本文:
---------------

登壇者は「エンジニア採用の教科書」として愛読されている『採用・人事担当者のためのITエンジニアリングの基本がわかる本』の著者であり、株式会社WHOMで取締役COOを務める中島 佑さんです。

多くの採用支援に関わってきた経験をもとに、エンジニア採用において押さえておくべき知識、実践的な戦略や重要業務について解説していただきました。

<登壇者紹介>
株式会社WHOM 取締役COO 中島 佑
メディア系ベンチャー企業数社でビジネス部門の立ち上げ等を経験。2018年にエンジニア採用サービスを展開するLAPRAS株式会社に入社。セールス・マーケティングマネージャーに従事。2020年に独立し株式会社de3を設立。UTECベンチャーパートナー。上場企業の採用戦略・ブランディング支援やベンチャーキャピタルの投資先におけるHR支援など、HR・採用支援業務を広く行う。著書に「作るもの・作る人・作り方から学ぶ 採用・人事担当者のためのITエンジニアリングの基本がわかる本」、「データ分析営業 仮説×データで売上を効率的に上げよ」

---------------

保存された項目
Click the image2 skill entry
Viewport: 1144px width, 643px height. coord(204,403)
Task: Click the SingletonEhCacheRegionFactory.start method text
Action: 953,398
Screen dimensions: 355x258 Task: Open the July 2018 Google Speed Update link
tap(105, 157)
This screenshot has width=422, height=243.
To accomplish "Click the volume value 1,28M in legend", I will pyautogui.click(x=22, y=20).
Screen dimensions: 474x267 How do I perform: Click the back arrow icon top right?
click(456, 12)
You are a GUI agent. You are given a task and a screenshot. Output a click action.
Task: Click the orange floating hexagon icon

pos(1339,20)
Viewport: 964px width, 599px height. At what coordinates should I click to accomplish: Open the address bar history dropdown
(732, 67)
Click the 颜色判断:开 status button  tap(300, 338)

---------------

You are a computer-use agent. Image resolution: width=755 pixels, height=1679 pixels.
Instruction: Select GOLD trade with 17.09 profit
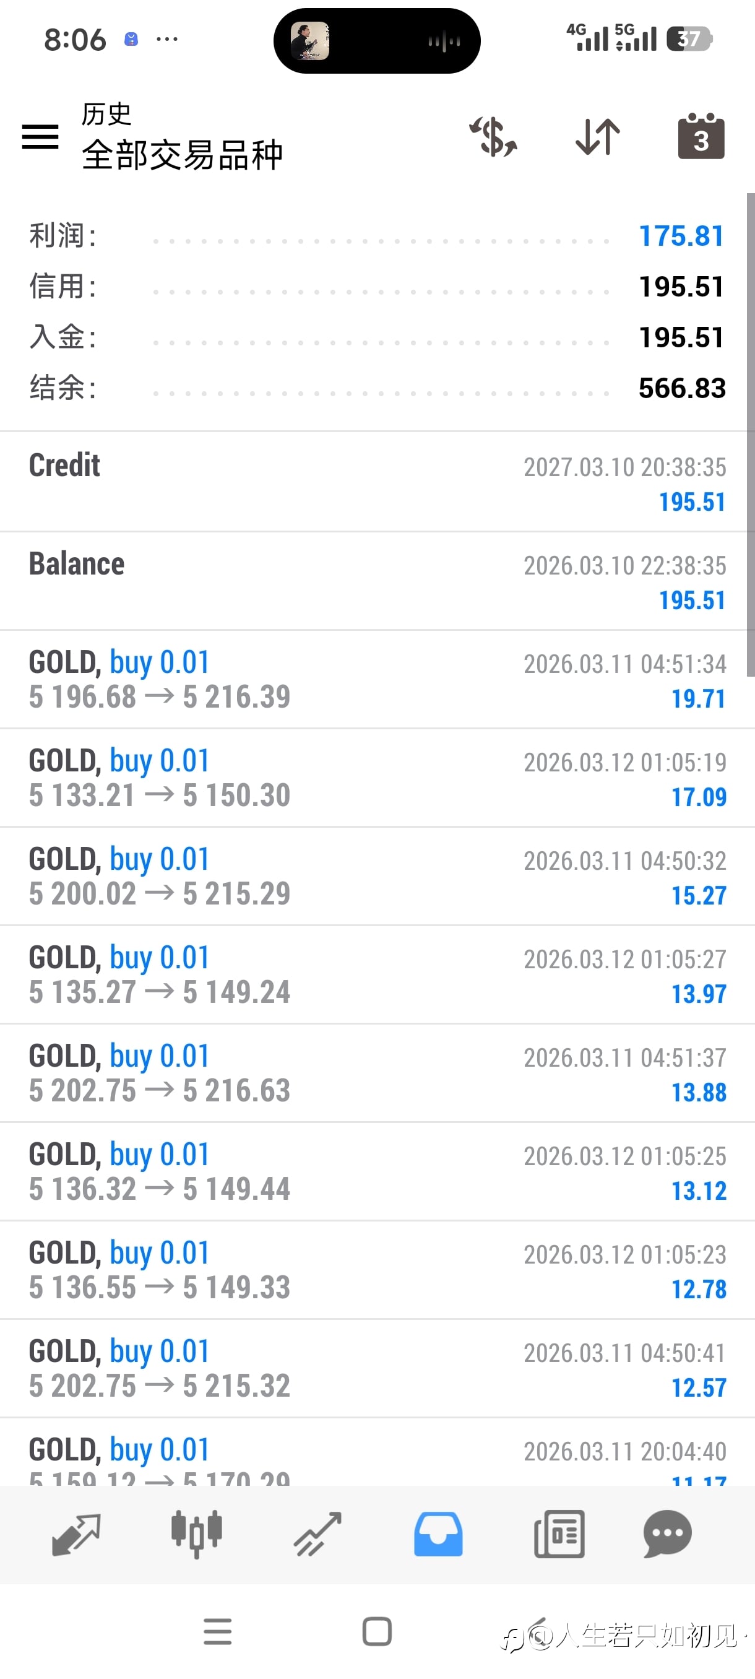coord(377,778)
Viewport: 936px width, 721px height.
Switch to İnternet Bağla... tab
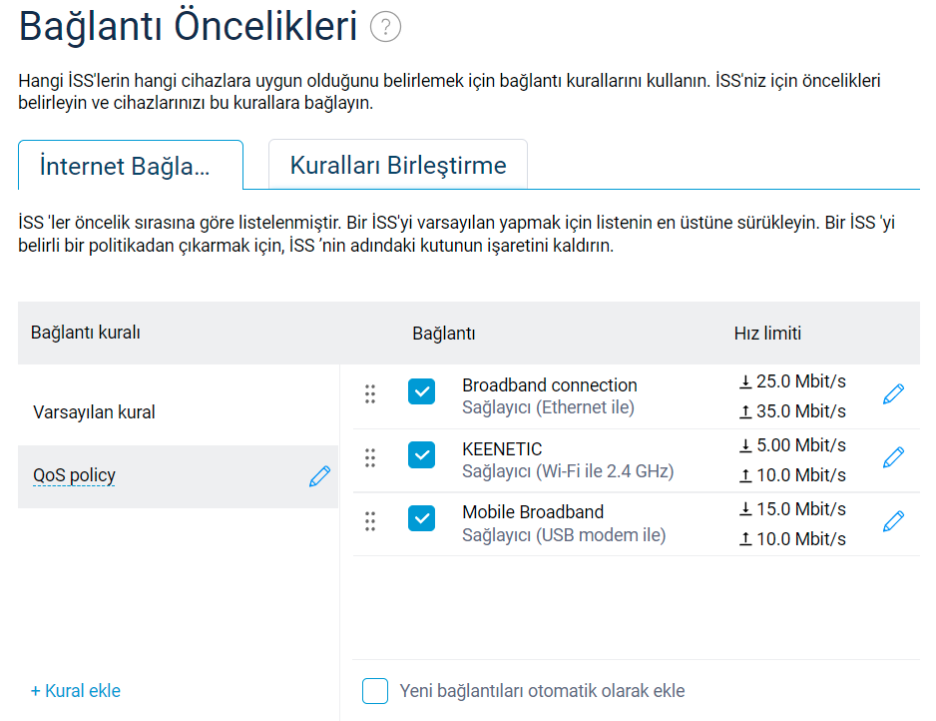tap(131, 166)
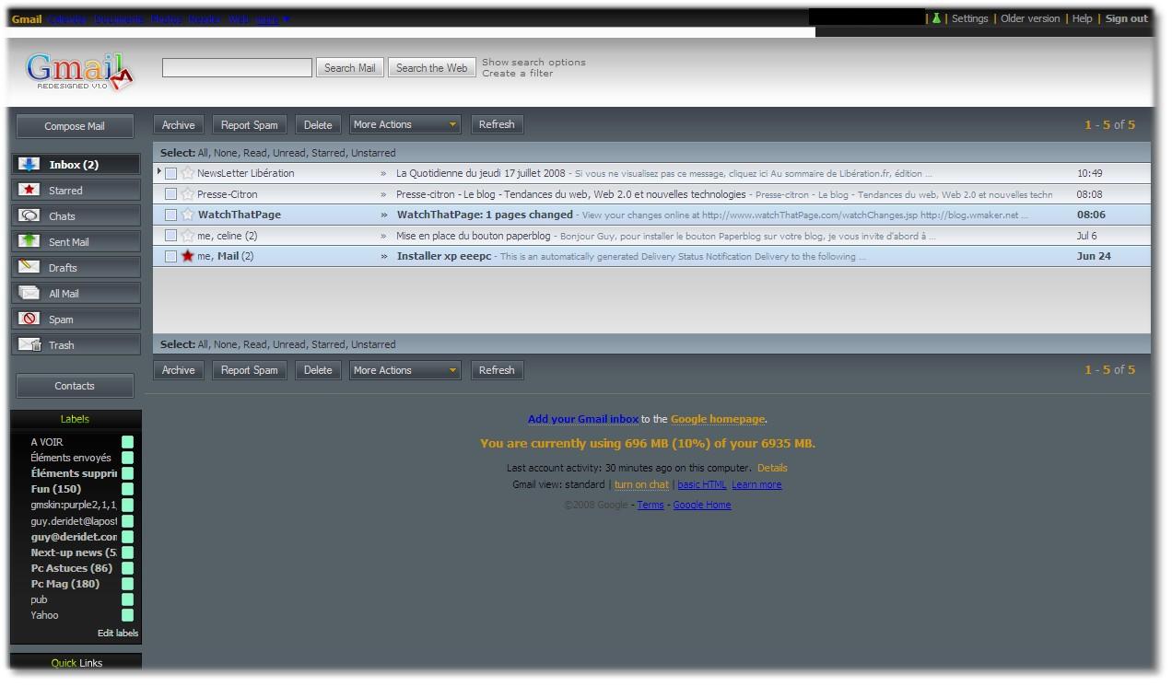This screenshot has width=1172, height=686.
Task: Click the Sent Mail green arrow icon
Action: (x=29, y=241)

---------------

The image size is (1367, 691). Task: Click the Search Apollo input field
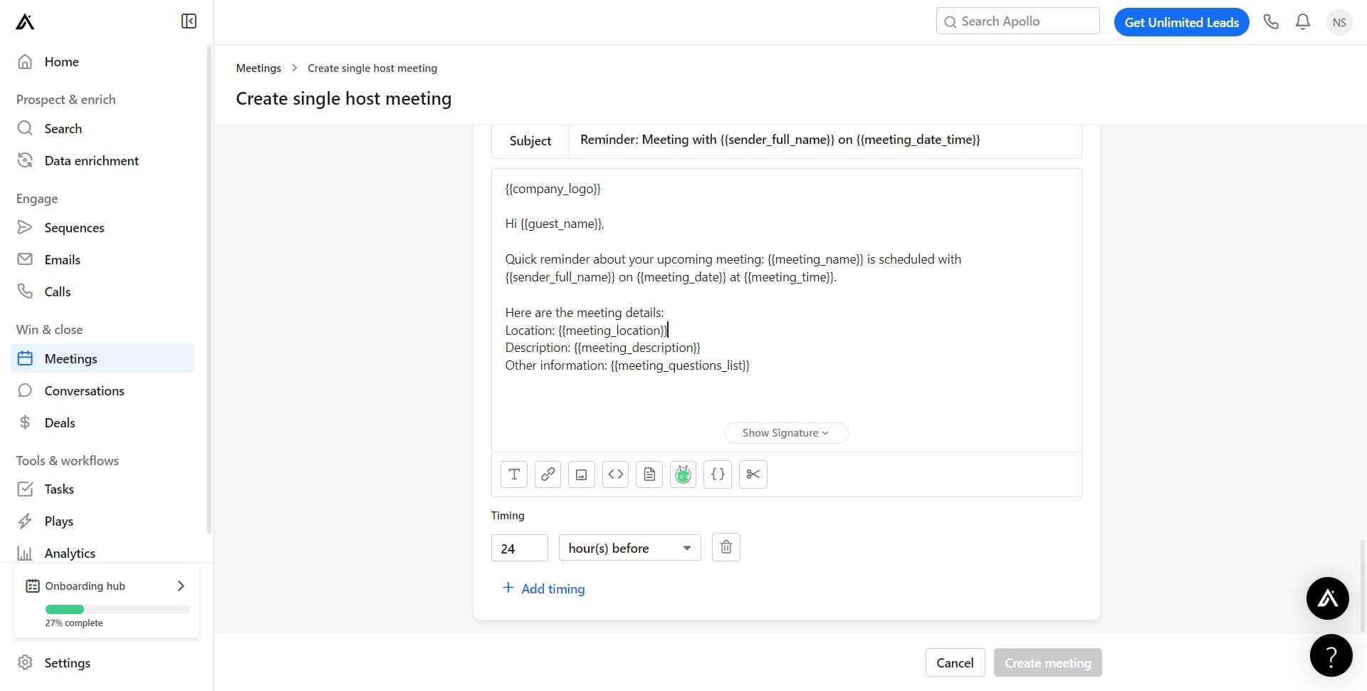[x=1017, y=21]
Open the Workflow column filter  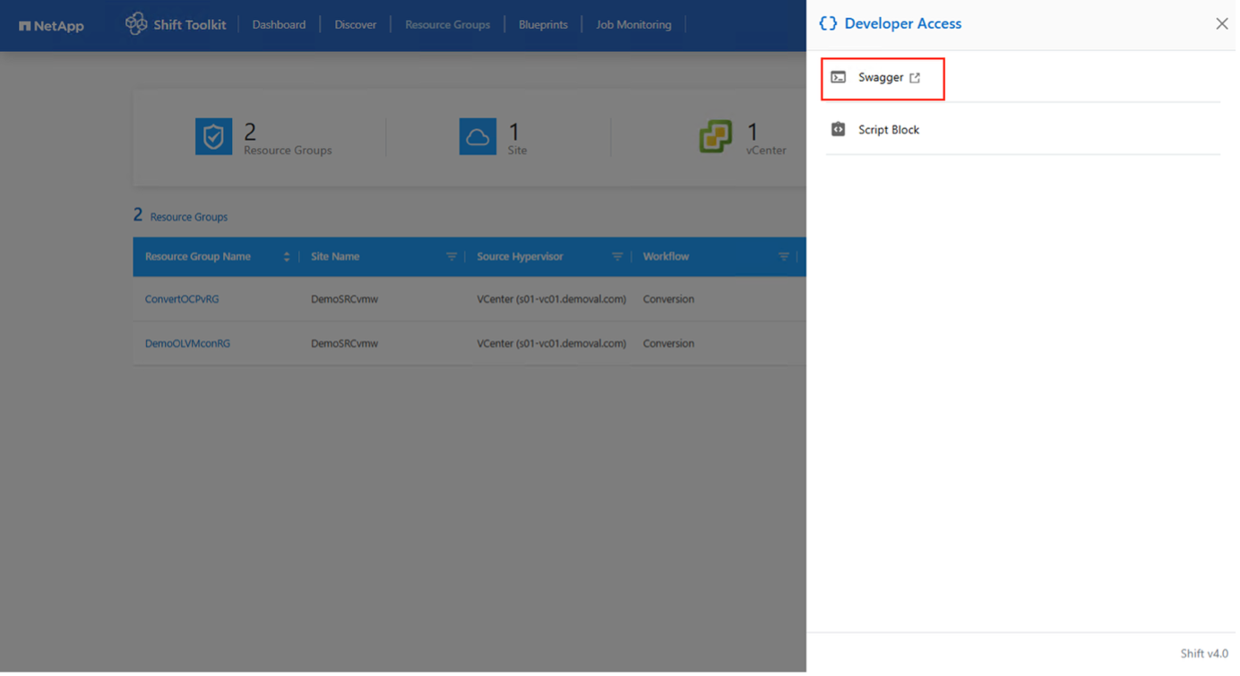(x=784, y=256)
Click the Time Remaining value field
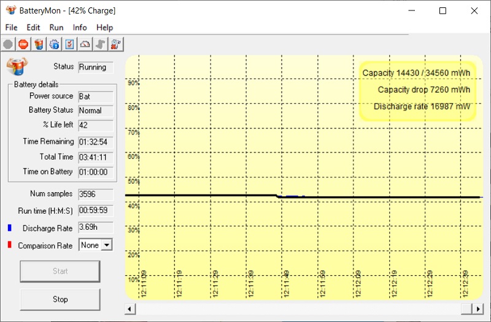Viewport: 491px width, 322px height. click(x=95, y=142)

---------------

課題一覧:
(a) 本文に登場する会社名のうち、「株式会社」を含むものをすべて挙げなさい。
(b) 本文によると、中島佑さんがLAPRAS株式会社に入社したのは何年か。
(c) 本文のうち、「登壇者は「エンジニア採用の教」という語句を含むところから始まり「いて解説していただきました。」で終わる部分を、本文から一字も変えずに書き写しなさい。

各課題の解答:
(a) 株式会社WHOM、LAPRAS株式会社、株式会社de3

(b) 2018年

(c)
登壇者は「エンジニア採用の教科書」として愛読されている『採用・人事担当者のためのITエンジニアリングの基本がわかる本』の著者であり、株式会社WHOMで取締役COOを務める中島 佑さんです。

多くの採用支援に関わってきた経験をもとに、エンジニア採用において押さえておくべき知識、実践的な戦略や重要業務について解説していただきました。